Among the newer agents, paclitaxel has not been demonstrated to have any significant single-agent activity against mesothelioma but may ultimately be useful as a radiosensitizer.[32] In isolated cases of partial tumor response to paclitaxel, there are reports of associated cardiac arrythmias and peripheral neuropathy.[33,34] Docetaxel may have increased single-agent activity compared with paclitaxel in limited studies (J. Ruckdeschel, MD; personal communication; September 1998). Newer single agents currently under investigation include gemcitabine, which has demonstrated antitumor activity and symptom palliation in a small pilot study,[35] and P-30 protein, a novel ribonuclease isolated from leopard frog eggs. The antitumor activity of P-30 protein is thought to occur via degradation of RNA and inhibition of protein synthesis, inducing apoptosis in malignant cells. Phase I studies in mesothelioma demonstrated minimal toxicity (primarily arthralgia, paresthesia, and renal dysfunction) and showed response rates approximating those seen with the best single agents.[15,36] P-30 therapy for mesothelioma is currently being tested in a multicenter phase III randomized clinical trial in comparison with doxorubicin.

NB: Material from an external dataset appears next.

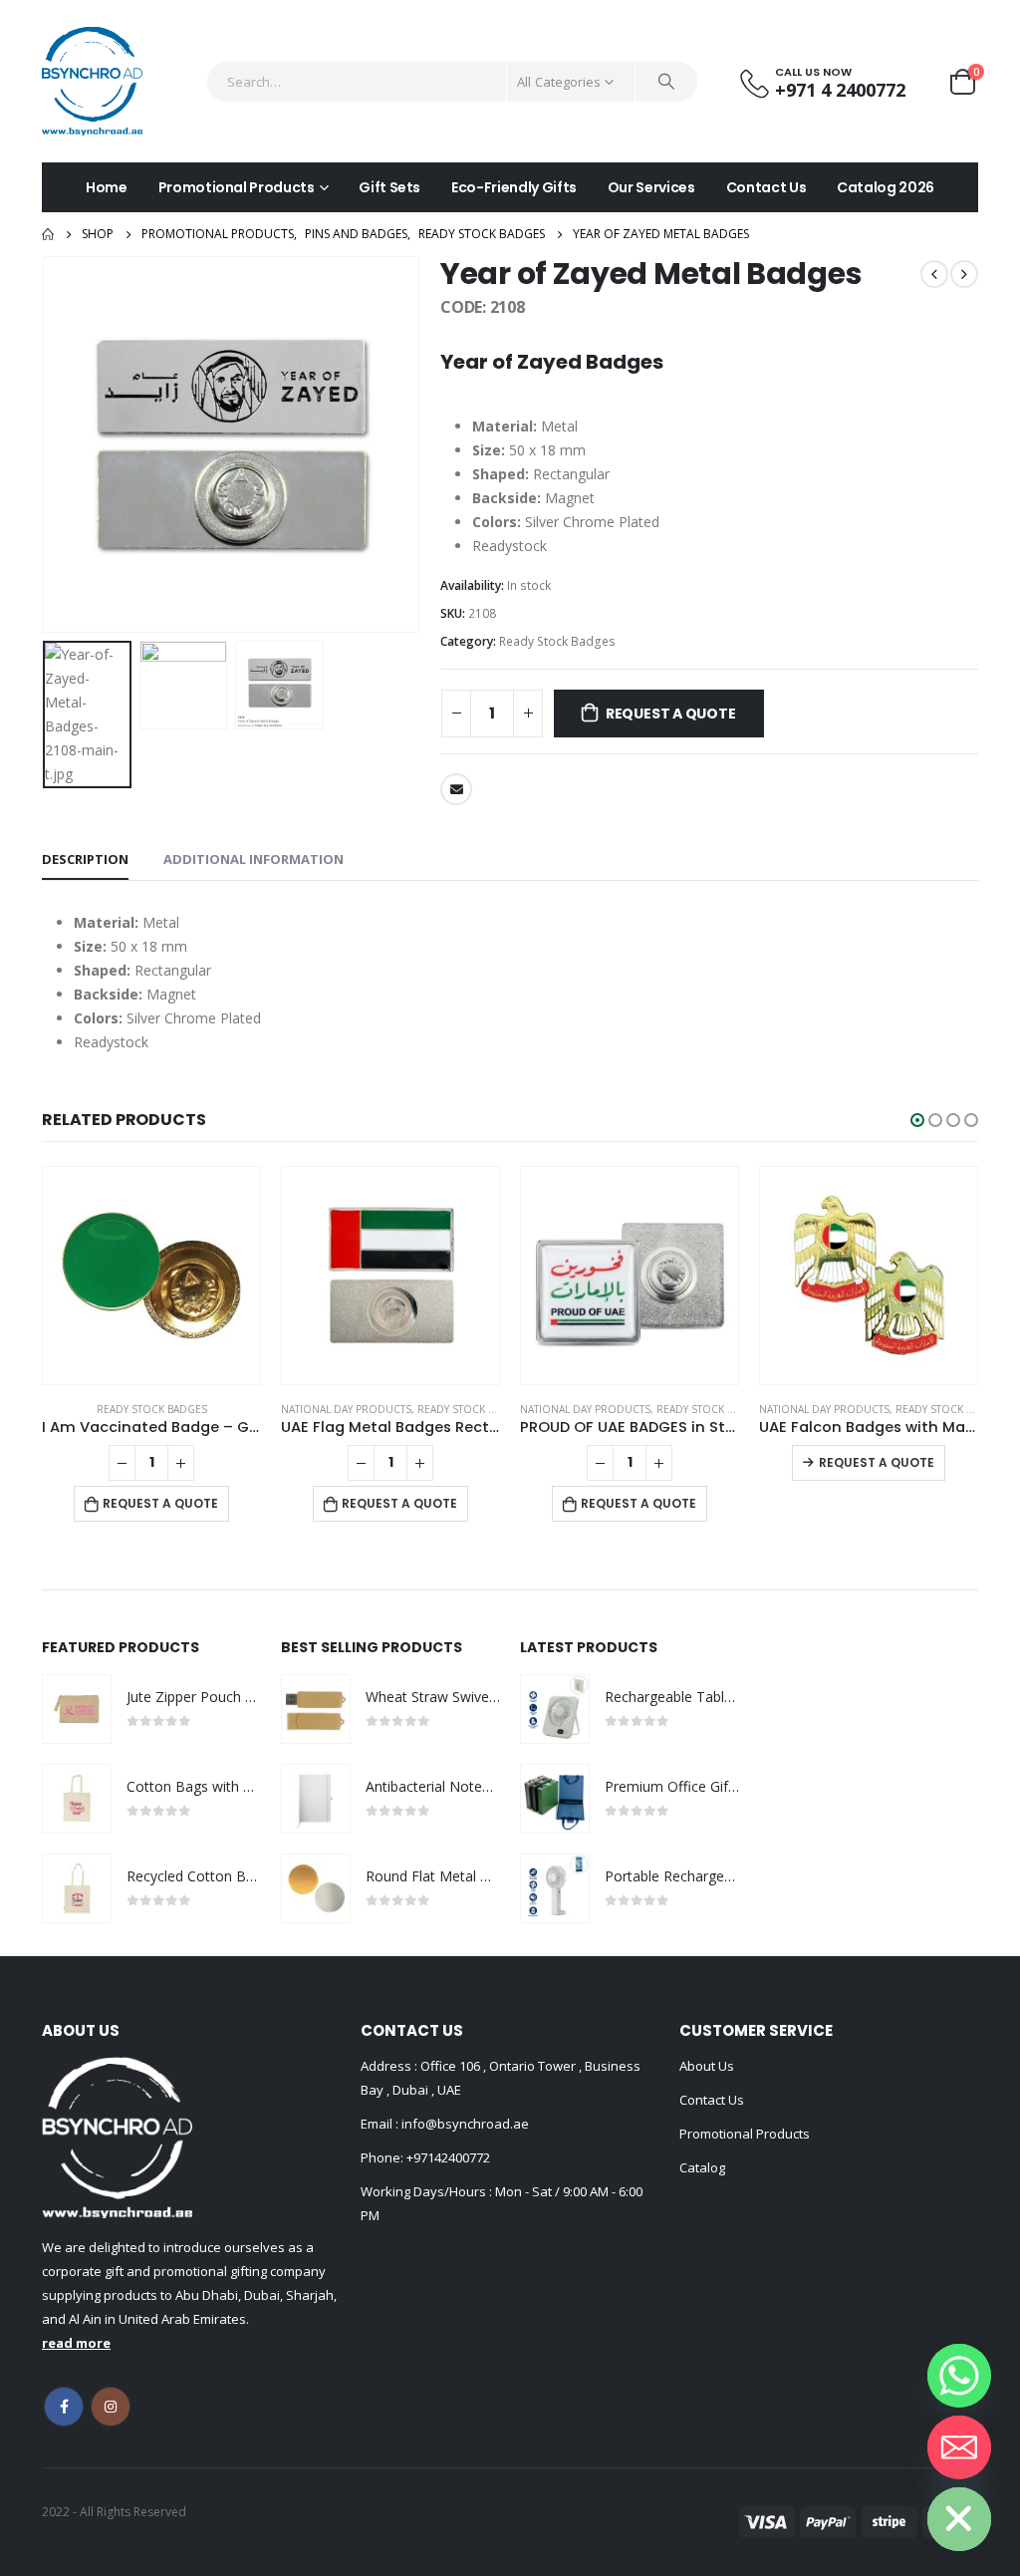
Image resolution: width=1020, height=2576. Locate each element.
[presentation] (47, 444)
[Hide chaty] (959, 2519)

Although there have been more than 20 different multidrug trials since 1978, combinations of chemotherapeutic agents have provided no significant survival advantage for patients. The majority of studies combined anthracyclines (doxorubicin) with alkylating agents (cyclophosphamide, mitomycin, ifosfamide) or platinum agents (cisplatin, carboplatin).[16,33,37-46] The Cancer and Leukemia Group B has tried four phase II and phase III studies in mesothelioma since 1985, with no notable improvement over single-agent therapy.[25,43] The combination of doxorubicin, cisplatin, bleomycin, and mitomycin produced response rates of 44% in one study; however, other investigators have been unable to repeat this.[16] Combination therapy with mitomycin and cisplatin showed significant activity in animal models, but only 25% total response rates in clinical trials.[16,46-48] A recent report of a phase II trial from Australia involving a combination of cisplatin and gemcitabine demonstrated a partial response rate of [is greater than] 50%, and a 90% rate of symptom improvement among responders.[49]